WHAT THIS TASK INVOLVES => Set down every entry once more, exactly as it appears.

Dataset entries =>
□ □ □ □ □

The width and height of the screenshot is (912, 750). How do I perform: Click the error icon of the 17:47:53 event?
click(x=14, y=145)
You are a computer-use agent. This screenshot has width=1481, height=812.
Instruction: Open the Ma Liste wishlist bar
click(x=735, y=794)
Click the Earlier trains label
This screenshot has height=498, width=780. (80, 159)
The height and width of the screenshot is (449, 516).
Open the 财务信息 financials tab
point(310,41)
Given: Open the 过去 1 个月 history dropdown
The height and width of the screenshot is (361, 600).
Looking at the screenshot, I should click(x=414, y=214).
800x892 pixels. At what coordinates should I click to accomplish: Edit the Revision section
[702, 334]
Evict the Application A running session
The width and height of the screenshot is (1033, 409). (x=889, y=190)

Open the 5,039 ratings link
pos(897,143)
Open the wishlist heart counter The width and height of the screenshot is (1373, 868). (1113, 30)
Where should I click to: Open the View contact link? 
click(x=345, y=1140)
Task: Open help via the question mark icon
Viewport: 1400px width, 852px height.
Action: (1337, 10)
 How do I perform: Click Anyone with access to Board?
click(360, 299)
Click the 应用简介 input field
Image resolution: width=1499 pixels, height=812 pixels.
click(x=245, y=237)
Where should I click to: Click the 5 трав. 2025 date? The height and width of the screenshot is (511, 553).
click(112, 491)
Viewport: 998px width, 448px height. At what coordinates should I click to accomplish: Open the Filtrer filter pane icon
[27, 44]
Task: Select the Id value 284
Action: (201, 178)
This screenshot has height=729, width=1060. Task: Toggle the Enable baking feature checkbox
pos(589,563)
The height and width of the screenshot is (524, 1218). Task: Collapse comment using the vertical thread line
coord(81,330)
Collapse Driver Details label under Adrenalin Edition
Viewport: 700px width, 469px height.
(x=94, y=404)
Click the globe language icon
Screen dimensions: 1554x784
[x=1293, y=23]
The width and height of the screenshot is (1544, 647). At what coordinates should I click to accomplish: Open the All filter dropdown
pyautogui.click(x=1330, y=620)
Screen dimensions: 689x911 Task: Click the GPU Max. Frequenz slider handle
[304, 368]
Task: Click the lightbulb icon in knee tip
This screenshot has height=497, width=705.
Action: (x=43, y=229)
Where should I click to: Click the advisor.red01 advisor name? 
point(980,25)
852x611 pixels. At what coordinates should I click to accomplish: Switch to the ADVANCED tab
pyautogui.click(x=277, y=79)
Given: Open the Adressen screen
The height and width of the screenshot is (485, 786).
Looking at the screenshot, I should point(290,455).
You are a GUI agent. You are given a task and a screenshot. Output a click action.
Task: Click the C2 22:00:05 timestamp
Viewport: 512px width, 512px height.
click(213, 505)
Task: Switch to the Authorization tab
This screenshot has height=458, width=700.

□ □ □ □ □

SOLUTION TO THE PROBLEM =>
The width and height of the screenshot is (912, 750). How do I perform: Click the error icon of the 17:47:53 event?
click(x=14, y=145)
You are a computer-use agent. This screenshot has width=1481, height=812.
Instruction: Open the Ma Liste wishlist bar
click(x=735, y=794)
Click the Earlier trains label
This screenshot has height=498, width=780. (80, 159)
The height and width of the screenshot is (449, 516).
Open the 财务信息 financials tab
point(310,41)
Given: Open the 过去 1 个月 history dropdown
The height and width of the screenshot is (361, 600).
Looking at the screenshot, I should click(x=414, y=214).
800x892 pixels. At what coordinates should I click to accomplish: Edit the Revision section
[702, 334]
Evict the Application A running session
The width and height of the screenshot is (1033, 409). (x=889, y=190)

Open the 5,039 ratings link
pos(897,143)
Open the wishlist heart counter The width and height of the screenshot is (1373, 868). (1113, 30)
Where should I click to: Open the View contact link? 
click(x=345, y=1140)
Task: Open help via the question mark icon
Viewport: 1400px width, 852px height.
Action: (1337, 10)
 How do I perform: Click Anyone with access to Board?
click(360, 299)
Click the 应用简介 input field
Image resolution: width=1499 pixels, height=812 pixels.
click(x=245, y=237)
Where should I click to: Click the 5 трав. 2025 date? The height and width of the screenshot is (511, 553).
click(112, 491)
Viewport: 998px width, 448px height. At what coordinates should I click to accomplish: Open the Filtrer filter pane icon
[27, 44]
Task: Select the Id value 284
Action: (201, 178)
This screenshot has height=729, width=1060. Task: Toggle the Enable baking feature checkbox
pos(589,563)
The height and width of the screenshot is (524, 1218). Task: Collapse comment using the vertical thread line
coord(81,330)
Collapse Driver Details label under Adrenalin Edition
Viewport: 700px width, 469px height.
(x=94, y=404)
Click the globe language icon
Screen dimensions: 1554x784
[x=1293, y=23]
The width and height of the screenshot is (1544, 647). At what coordinates should I click to accomplish: Open the All filter dropdown
pyautogui.click(x=1330, y=620)
Screen dimensions: 689x911 Task: Click the GPU Max. Frequenz slider handle
[304, 368]
Task: Click the lightbulb icon in knee tip
This screenshot has height=497, width=705.
Action: (x=43, y=229)
Where should I click to: Click the advisor.red01 advisor name? 
point(980,25)
852x611 pixels. At what coordinates should I click to accomplish: Switch to the ADVANCED tab
pyautogui.click(x=277, y=79)
Given: Open the Adressen screen
The height and width of the screenshot is (485, 786).
Looking at the screenshot, I should point(290,455).
You are a GUI agent. You are given a task and a screenshot. Output a click action.
Task: Click the C2 22:00:05 timestamp
Viewport: 512px width, 512px height.
click(213, 505)
Task: Switch to the Authorization tab
This screenshot has height=458, width=700.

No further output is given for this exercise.